§ **WHAT IS EXPECTED**
Wherever a line in the material contains the word "width", copy that line.

§ **RECORDED DATA**
◆ ◆ ◆ ◆ ◆ ◆ ◆

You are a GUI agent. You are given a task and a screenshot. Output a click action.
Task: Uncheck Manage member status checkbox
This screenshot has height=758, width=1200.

◆ ◆ ◆ ◆ ◆ ◆ ◆

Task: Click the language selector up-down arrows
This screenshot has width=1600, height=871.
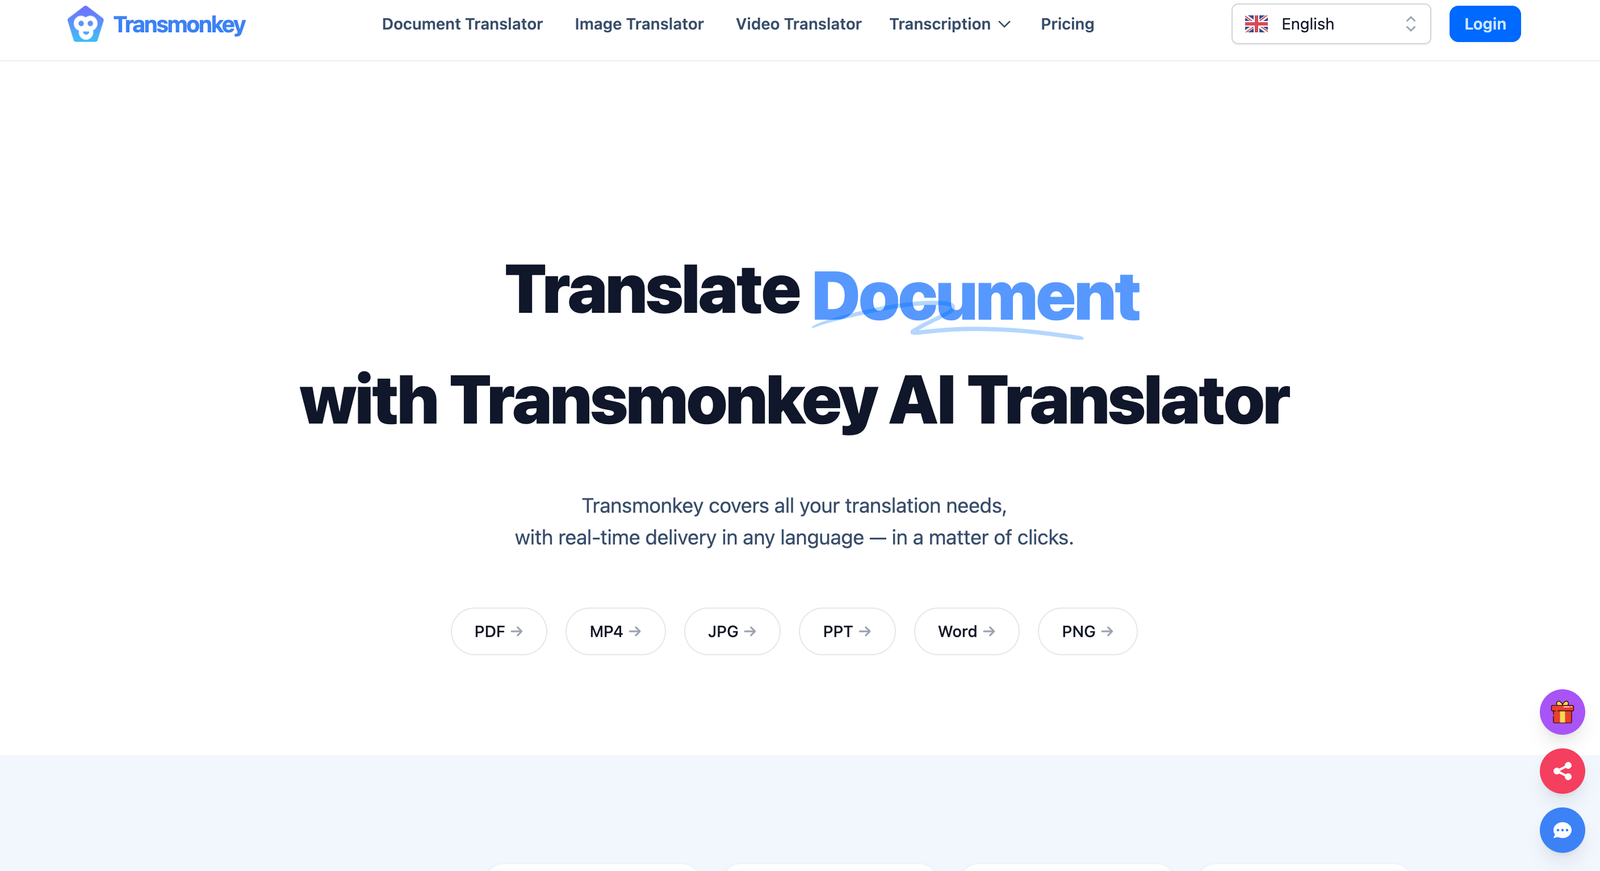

◆ ◆ ◆ ◆ ◆ ◆ ◆

§ **SOLUTION TO THE PROBLEM**
This screenshot has height=758, width=1200.
This screenshot has width=1600, height=871.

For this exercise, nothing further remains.